The Federal Communications Commission says its much anticipated national broadband plan, which will be unveiled Tuesday, will help make Internet access faster, cheaper and more pervasive.
To help deliver on that promise, FCC officials commissioned a study from Yochai Benkler at Harvard's Berkman Center for Internet and Society. They wanted to know more about how people in other countries connect to the Internet. Benkler says broadband in other developed countries is generally faster and cheaper than it is in the U.S.
"You're looking at prices in the leading countries that are a third or a fifth of the prices that we're paying — and they're getting better speeds for it. So the differences are not subtle based on what we found," Benkler says.
When it comes to speed and price of Internet connections, Benkler found that American cities trail far behind their counterparts in South Korea, Sweden — even eastern Slovakia. The big reason, Benkler says, is competition. You need lots of different companies competing for your Internet business, hustling to provide better service at a lower cost than their rivals. The way other countries do this is by essentially forcing the big companies to share their wires with the smaller ones. Benkler admits that won't be an easy sell in the U.S.

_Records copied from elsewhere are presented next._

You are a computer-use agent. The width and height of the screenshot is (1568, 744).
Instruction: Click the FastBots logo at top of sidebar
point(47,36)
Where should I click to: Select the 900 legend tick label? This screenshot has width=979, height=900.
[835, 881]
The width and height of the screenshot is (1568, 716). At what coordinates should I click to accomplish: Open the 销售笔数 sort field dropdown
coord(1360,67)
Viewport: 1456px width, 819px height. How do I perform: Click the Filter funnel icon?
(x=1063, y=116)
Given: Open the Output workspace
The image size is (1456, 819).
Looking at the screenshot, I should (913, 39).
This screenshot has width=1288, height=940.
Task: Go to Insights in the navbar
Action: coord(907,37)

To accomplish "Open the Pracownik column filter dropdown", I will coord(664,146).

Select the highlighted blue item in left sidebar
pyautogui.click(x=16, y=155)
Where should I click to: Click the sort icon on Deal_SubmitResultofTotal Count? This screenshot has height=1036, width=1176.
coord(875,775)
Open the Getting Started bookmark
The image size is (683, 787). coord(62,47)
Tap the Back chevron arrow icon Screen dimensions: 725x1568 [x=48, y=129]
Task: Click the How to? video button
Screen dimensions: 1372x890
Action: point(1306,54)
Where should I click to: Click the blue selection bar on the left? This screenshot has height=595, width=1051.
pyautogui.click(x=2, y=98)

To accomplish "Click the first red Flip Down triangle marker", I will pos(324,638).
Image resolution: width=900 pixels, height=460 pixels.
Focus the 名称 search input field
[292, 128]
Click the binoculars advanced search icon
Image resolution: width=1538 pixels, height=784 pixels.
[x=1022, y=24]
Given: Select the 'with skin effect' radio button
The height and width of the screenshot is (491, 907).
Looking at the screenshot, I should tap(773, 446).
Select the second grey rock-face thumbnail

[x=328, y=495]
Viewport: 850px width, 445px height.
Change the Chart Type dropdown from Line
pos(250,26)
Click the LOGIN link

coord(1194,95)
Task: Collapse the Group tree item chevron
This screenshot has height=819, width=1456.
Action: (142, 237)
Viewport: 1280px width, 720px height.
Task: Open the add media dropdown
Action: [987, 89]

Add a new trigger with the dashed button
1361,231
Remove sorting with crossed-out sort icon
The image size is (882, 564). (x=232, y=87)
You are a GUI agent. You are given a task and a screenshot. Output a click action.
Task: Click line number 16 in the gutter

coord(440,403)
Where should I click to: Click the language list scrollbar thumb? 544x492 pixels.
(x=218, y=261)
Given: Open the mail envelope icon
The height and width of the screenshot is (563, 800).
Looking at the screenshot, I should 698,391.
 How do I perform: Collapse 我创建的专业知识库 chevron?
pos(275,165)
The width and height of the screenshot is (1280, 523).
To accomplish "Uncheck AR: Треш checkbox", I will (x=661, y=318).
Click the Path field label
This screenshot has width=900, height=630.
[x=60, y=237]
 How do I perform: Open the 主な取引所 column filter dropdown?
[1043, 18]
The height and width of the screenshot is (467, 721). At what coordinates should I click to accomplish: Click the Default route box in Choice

"There will be enormous political resistance. But at the same time, the FCC has to get the next generation market structure right. This is the moment to do it," Benkler asserts. "Either you are willing to take the step to get to more competition, or you are engaged in cosmetics."
Thanks, But No Thanks
The FCC got Benkler's report and basically said, "Thanks, but no thanks." Blair Levin, executive director of the FCC's broadband initiative, says forcing companies to open their circuits to competitors — what's called "open access" — just won't work in the U.S.
"Other countries tend to have broadband dominated by a single telecom carrier: the phone company. The U.S. is very different. The majority of broadband subscribers [there] actually subscribe through cable. So it's not always an apples-to-apples comparison," Levin says.
There's a bigger problem: money. Levin was also at the FCC in the 1990s, when the commission tried to impose open access on the U.S. telephone industry. The phone companies fought tooth and nail, and eventually won. Private investors have not forgotten that fight, says Paul Gallant, an analyst at Concept Capital. Gallant says any startup looking to compete with the big boys will have a tough time finding investors.
"You'd have to have a stomach for a fair amount of risk. And you'd have to have some pretty good lawyers on your staff who could tell you that, in the end, you're going to survive the judicial gauntlet that you know the cable and phone companies are going to throw at you," Gallant says.
It's unlikely the FCC or Congress would want to pick that kind of fight in an election year, says Ben Scott, policy director at the Washington, D.C., nonprofit Free Press.
"Even if it's the right answer to the question — which the academics at Harvard have told us it is — the ways of Washington are such that tangling with the combined might of the industry on that question, I think, is not one they're going to take on," Scott says.
The Answer May Be Wireless
The FCC's Levin says there's another way to get faster, cheaper broadband to U.S. consumers. He suggests taking back some of the airwaves that TV broadcasters aren't using for wireless Internet connections.
"If we want broadband to be available everywhere, wireless has got to be part of it," Levin says. "We don't know necessarily whether wireless is going to provide perfect competition to wired. But we do know it's a very important piece of the puzzle."
In a few years, Levin says, the next generation of wireless companies may be able to compete with the big phone and cable companies that dominate Internet service today. Right now, the big players don't seem to be worried. In fact, they seem to like what they know about the FCC plan to be announced in full Tuesday. That's exactly what worries Ben Scott at Free Press.
"If the incumbents who have caused the problem that we have a plan to solve in the first place are cheering that the plan is good for them, I think we have to question whether it's real reform, and whether it's going to get the job done," Scott says.
If it doesn't get the job done, the FCC may find itself looking to eastern Slovakia for better answers.